Up from Cape Hatteras,
Barrels the storm,
Where we’ve heard horror tales
Of strong gales and anxious watch,
Do we trust our lazy guts or the isobars?

On to New York,
Where they never quail
In the face of danger
Though the winds might wail,
Past Block Island with towering waves
To the Sound and the fury and gale.

We grit our teeth and batten the hatches,
Tell stories of worse weather watch to soothe,
Keeping voices low and emotions smooth.
Yet weather folks, hysterical, predict our fate,
Willing the worst, making us wait.

This time the flickering power stays on,
Our street isn't flooded
And the roof's not gone.
"All that fuss for nothing!" say the young and brave,
While you have that same dream of an old, rogue wave.
Probably inspired by an actual storm warning, how frightened people (especially kids) can be, or how calm.
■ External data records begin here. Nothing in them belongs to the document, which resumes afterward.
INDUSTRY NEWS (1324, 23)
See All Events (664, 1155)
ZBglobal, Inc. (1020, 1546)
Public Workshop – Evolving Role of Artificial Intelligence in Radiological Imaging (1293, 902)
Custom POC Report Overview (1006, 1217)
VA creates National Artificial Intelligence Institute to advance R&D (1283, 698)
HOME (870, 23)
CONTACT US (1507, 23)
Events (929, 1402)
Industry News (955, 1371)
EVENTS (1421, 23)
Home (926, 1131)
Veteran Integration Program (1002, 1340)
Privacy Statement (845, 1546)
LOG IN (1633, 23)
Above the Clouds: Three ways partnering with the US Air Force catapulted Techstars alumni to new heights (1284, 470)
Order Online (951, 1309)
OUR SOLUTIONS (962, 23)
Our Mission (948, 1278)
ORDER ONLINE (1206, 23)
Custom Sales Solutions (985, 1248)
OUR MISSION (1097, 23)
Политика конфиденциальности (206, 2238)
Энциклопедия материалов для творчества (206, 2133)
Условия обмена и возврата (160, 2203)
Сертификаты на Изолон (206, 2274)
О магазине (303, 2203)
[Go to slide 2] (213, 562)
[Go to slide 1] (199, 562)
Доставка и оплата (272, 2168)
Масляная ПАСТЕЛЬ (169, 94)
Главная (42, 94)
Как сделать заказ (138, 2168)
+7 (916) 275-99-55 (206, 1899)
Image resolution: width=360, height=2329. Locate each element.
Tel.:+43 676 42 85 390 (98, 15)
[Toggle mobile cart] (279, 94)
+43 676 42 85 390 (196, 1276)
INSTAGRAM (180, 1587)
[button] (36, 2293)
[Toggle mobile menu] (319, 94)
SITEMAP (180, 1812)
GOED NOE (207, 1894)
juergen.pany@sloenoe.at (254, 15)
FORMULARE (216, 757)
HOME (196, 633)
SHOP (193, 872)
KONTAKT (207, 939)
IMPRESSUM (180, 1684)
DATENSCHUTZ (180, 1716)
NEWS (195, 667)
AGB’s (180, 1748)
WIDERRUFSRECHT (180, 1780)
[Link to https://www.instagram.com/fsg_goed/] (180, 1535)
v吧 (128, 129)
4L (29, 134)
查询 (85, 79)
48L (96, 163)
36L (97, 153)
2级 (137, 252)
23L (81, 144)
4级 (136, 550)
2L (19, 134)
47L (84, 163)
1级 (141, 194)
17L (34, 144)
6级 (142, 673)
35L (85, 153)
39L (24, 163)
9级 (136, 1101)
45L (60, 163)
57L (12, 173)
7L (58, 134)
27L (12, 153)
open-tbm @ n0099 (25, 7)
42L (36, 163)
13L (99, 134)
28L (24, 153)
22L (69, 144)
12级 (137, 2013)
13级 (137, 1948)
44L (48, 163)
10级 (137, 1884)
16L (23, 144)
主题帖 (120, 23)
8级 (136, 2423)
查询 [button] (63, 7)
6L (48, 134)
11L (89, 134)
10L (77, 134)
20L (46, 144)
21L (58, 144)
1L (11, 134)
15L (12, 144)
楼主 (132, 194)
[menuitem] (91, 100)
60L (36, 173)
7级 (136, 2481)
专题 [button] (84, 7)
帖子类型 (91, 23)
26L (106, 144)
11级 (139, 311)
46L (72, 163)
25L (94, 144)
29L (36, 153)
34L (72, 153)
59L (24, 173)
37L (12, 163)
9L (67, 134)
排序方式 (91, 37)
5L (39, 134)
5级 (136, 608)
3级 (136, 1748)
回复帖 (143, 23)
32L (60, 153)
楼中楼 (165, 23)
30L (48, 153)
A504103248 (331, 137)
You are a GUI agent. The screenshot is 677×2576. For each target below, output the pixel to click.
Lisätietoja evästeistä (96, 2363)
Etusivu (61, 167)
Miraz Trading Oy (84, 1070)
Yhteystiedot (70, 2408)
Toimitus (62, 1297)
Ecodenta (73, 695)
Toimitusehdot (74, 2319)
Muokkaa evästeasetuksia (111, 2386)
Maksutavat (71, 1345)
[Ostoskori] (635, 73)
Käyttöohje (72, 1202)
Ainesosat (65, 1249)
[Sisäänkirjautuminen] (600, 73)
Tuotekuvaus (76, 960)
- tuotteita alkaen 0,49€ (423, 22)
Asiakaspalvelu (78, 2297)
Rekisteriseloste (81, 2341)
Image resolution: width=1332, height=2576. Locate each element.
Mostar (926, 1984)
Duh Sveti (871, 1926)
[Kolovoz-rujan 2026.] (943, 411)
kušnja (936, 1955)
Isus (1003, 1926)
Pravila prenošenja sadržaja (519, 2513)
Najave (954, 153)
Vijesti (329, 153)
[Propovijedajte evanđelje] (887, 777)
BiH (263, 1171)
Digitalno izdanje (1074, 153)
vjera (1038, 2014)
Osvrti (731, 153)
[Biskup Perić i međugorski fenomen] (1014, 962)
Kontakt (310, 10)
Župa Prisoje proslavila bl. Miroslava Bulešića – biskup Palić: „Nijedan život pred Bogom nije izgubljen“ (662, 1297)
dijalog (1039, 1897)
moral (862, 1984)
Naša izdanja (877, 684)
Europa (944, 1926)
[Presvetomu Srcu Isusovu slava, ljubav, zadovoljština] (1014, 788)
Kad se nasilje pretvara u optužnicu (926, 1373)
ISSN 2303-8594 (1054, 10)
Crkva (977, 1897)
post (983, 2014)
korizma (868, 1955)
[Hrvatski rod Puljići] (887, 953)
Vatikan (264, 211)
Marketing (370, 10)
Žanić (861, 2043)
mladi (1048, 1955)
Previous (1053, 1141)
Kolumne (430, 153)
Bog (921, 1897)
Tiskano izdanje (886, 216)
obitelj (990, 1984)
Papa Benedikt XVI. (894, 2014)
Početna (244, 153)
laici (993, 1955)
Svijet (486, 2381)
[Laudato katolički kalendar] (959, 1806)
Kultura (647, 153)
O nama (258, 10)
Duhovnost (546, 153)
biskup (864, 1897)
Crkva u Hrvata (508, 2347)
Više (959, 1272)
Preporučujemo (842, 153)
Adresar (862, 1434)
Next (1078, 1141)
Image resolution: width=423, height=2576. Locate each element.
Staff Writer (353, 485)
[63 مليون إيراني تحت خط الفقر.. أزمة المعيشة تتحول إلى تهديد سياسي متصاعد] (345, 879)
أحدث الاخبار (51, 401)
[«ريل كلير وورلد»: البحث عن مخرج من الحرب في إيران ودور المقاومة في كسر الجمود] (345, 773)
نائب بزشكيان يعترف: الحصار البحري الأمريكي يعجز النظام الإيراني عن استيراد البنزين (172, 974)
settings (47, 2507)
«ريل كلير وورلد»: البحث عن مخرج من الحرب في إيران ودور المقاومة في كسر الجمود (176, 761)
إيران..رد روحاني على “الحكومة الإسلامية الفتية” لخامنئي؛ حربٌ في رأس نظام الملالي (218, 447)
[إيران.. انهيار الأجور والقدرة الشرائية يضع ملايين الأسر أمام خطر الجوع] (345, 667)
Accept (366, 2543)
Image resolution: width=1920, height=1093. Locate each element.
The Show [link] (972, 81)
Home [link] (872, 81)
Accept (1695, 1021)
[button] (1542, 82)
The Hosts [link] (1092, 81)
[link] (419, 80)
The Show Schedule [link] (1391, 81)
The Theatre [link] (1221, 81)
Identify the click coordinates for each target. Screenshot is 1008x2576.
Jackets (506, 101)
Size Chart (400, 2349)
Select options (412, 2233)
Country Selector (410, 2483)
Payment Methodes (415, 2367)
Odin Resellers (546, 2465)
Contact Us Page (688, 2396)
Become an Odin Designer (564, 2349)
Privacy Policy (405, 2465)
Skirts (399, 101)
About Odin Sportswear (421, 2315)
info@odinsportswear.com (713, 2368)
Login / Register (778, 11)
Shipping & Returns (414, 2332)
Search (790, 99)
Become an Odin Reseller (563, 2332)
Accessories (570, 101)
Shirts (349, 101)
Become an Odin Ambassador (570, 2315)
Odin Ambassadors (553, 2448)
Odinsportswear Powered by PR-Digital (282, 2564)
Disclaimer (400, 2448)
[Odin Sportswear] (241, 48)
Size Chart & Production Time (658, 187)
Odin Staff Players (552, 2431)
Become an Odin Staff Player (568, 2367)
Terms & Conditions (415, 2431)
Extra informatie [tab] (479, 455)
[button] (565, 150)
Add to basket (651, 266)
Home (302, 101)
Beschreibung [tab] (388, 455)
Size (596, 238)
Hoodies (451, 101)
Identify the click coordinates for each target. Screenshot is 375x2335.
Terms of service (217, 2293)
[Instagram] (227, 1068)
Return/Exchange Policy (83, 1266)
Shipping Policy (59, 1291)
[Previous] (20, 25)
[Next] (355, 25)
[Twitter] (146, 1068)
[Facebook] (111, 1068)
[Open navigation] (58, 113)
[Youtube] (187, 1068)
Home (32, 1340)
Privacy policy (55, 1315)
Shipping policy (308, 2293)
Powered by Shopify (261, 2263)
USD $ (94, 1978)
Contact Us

Some of the silly planning is included, things that won't really help.And the way it often amounts to nothing, but whose fear always hovers somewhere--in the back of one's mind, or in dreams.
Sharon Talbot Jul 2018
Your life depicted on a grayish film,
With an ivory wand that sees through cells:
Two legs, long for such an age as yours,
Yet thin as winter sticks.

I could not predict that swelling of the heart,
And soul, felt long before other signs,
And even then, your soul hung in the balance,
For two or three heartbeats of mine.

Then it was decided by my lover and me
To keep you with us,
Through pain until, perhaps, eternity.

Now you are grown, surprisingly apt,
Pupil of ourselves and you,
Thinking on your own, you are prone,
To tell me things I never knew.

Your soul fills our world with joy,
Even in the darkest frame of mind,
Your longing songs about the boy
Who loves the girl he left behind
Fill the air with hypnotic ambiance,
Soothing the listener,
Making happiness a trance.
This is a reflection of my reaction to seeing our son on his first ultrasound. Then later, watching him grow and being entranced by the things he does.